Por tanto, extraña que muchos hayan considerado la obra repetición del Saco de Roma, cuando realmente su insistencia es en aquellas ideas religiosas que le resultan más queridas, aunque use el velo de la mitología como artificio. “Alfonso de Valdés, está por tanto, con el
Diálogo de Mercurio y Carón, en la línea de aquellos humanistas que como Castiglione en el
Cortesano, proponen un ideario de vida y de gobierno” (González L., 1989, pag. 433) El texto, cargado de mensaje, debía ser reflejo de la personalidad e ideología de su autor y por tanto, el destinatario debía saber las intenciones del escritor, ya que eran estos los principios de todo
ars bene dicendi. A nosotros nos interesaran no tanto las cuestiones del emperador Carlos V con los reyes de Francia, como el estado en que se hallaba postrada y dividida la cristiandad, en las conversaciones de Carón con las almas.
A través de doce almas (la de un predicador, una monja, un obispo, un cardenal, un sacerdote, un teólogo, etc.) Alfonso de Valdés enseña la fatuidad, la exterioridad y las supersticiones de los hombres.

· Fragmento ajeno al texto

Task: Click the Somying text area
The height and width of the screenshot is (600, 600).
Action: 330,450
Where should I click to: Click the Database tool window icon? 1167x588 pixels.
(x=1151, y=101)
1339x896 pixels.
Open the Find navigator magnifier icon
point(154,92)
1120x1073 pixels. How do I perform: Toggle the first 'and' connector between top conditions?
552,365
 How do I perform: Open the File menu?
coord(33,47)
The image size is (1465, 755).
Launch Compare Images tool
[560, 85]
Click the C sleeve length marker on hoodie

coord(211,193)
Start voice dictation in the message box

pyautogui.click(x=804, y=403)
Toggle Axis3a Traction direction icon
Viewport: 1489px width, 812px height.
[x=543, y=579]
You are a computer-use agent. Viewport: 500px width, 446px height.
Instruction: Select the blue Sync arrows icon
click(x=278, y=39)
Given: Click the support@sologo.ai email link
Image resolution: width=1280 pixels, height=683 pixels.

A una de ellas le decía Carón:
- Pues si esas buenas obras hacías por el mundo, ya tienes el galardón del mundo ¿No fuera mejor hacerlas por Dios?
- Mejor, más no pensé yo haberlas menester, teniendo yo por cierto que no se me había de escapar el cielo, pues tenía mis bulas y decía mi oración cada día.
- Pues ¿cómo se te escapó?
- Estando para morir, aunque me había confesado y comulgado y me parecía tener algún arrepentimiento de mis pecados, nunca acabé de dejar del todo la voluntad de tomar de ellos.
“Con humor e ironía refleja los hábitos, las costumbres, el carácter, los sentimientos y pensamientos de las ánimas tendiendo de este modo un puente efectivo entre él y la obra, y entre estos y el lector” (González L., 1989, pag. 439)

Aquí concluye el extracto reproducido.